(Dataset entries)

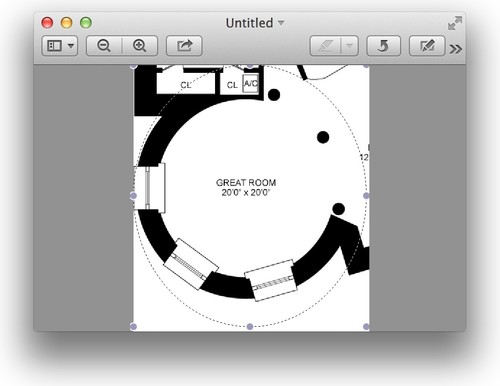This screenshot has height=386, width=500.
Task: Click the greyed Highlight pen button
Action: click(325, 46)
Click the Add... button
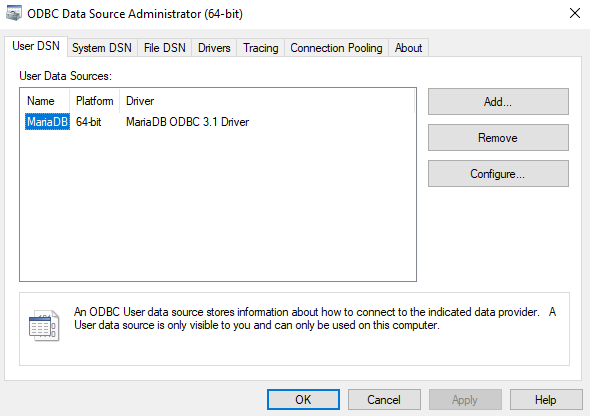This screenshot has width=590, height=416. pyautogui.click(x=498, y=102)
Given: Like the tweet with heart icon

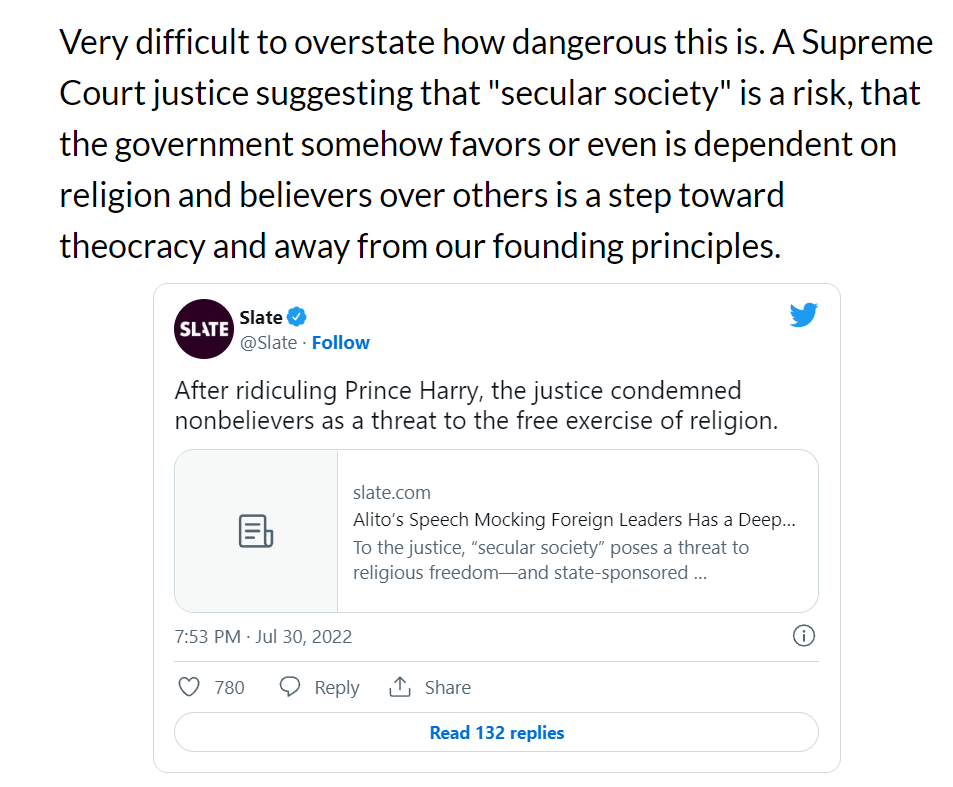Looking at the screenshot, I should 188,687.
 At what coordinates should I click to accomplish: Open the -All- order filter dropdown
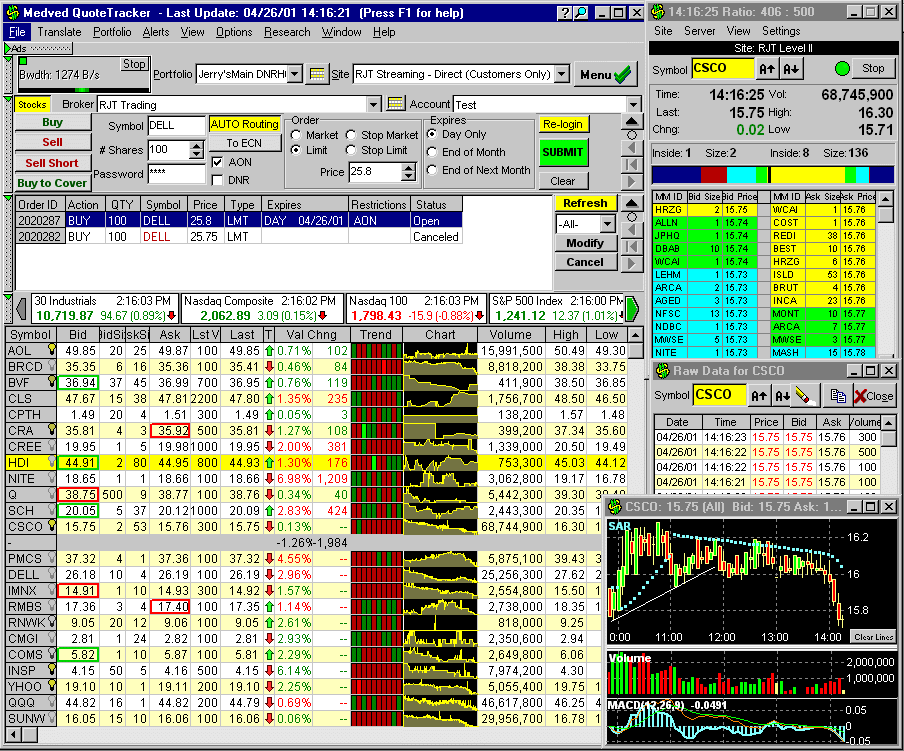607,224
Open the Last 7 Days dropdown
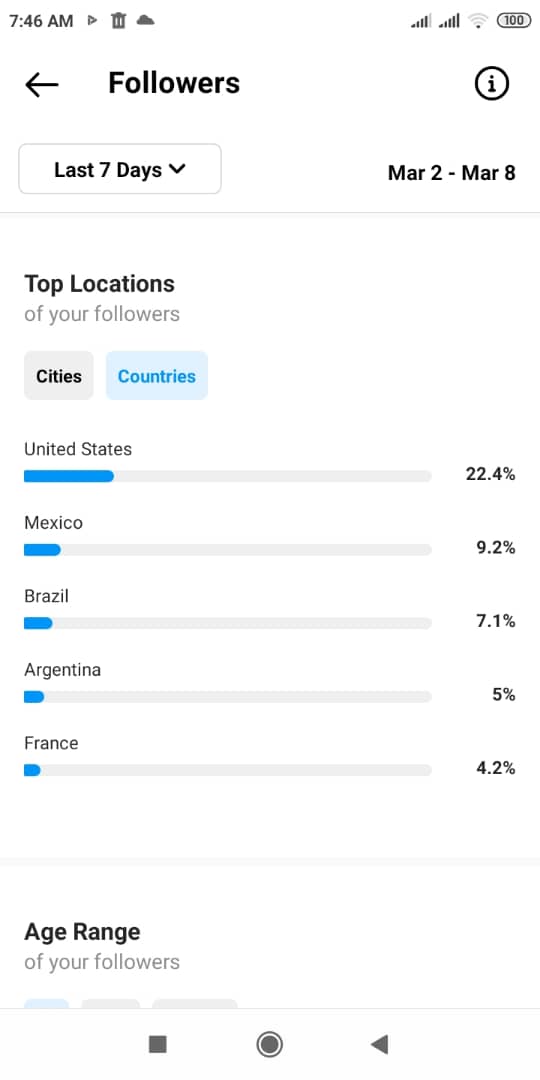The width and height of the screenshot is (540, 1080). point(120,169)
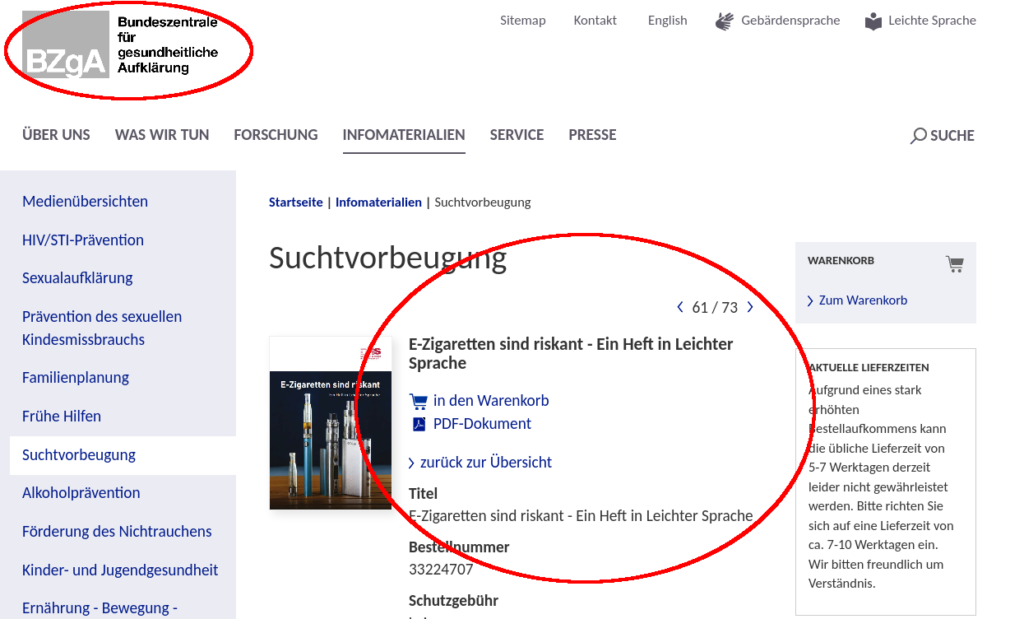Click the Leichte Sprache reader icon
Screen dimensions: 1024x619
coord(874,21)
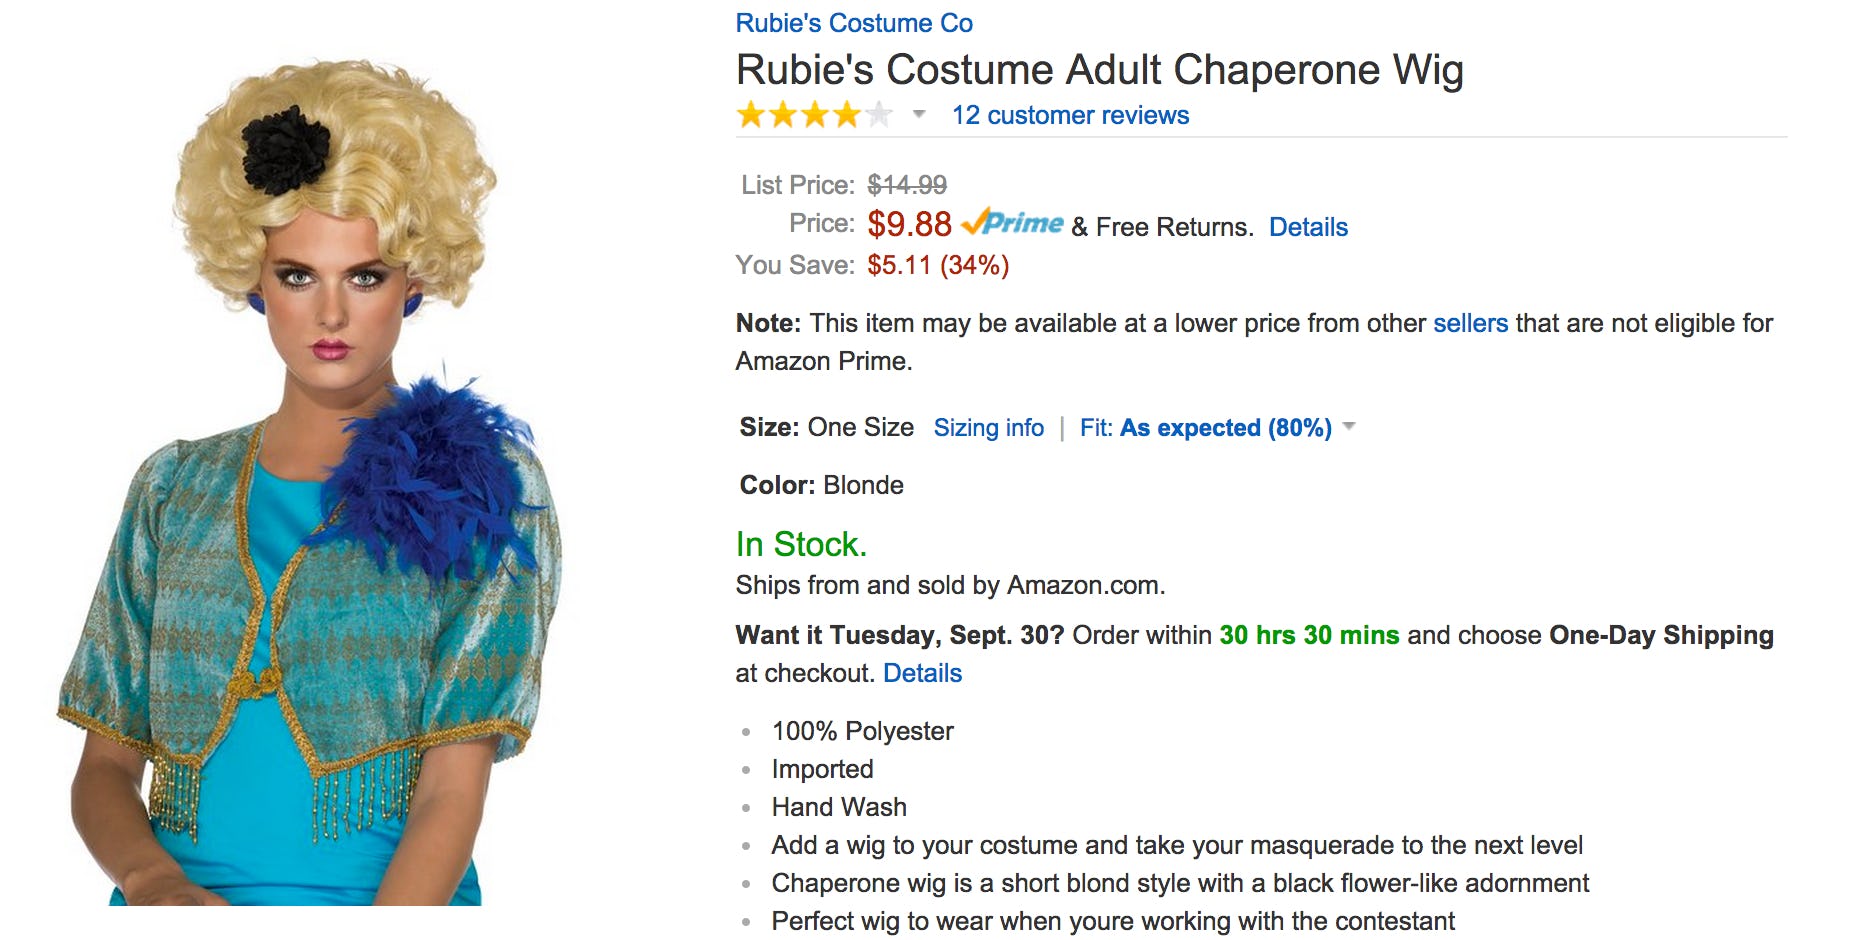Follow the 'sellers' link in the note
Screen dimensions: 1856x940
tap(1469, 323)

Aim of the exercise —
Nothing is needed beyond an exact transcription of the lines from the one containing "At what coordinates" to the end of the entries above, with the pictures omitted.

Output of the task —
 At what coordinates should I click to accomplish: Open the -All- order filter dropdown
607,224
Open the Last 7 Days dropdown
The width and height of the screenshot is (540, 1080). point(120,169)
Click the Leichte Sprache reader icon
Screen dimensions: 1024x619
coord(874,21)
Follow the 'sellers' link in the note
Screen dimensions: 1856x940
tap(1469, 323)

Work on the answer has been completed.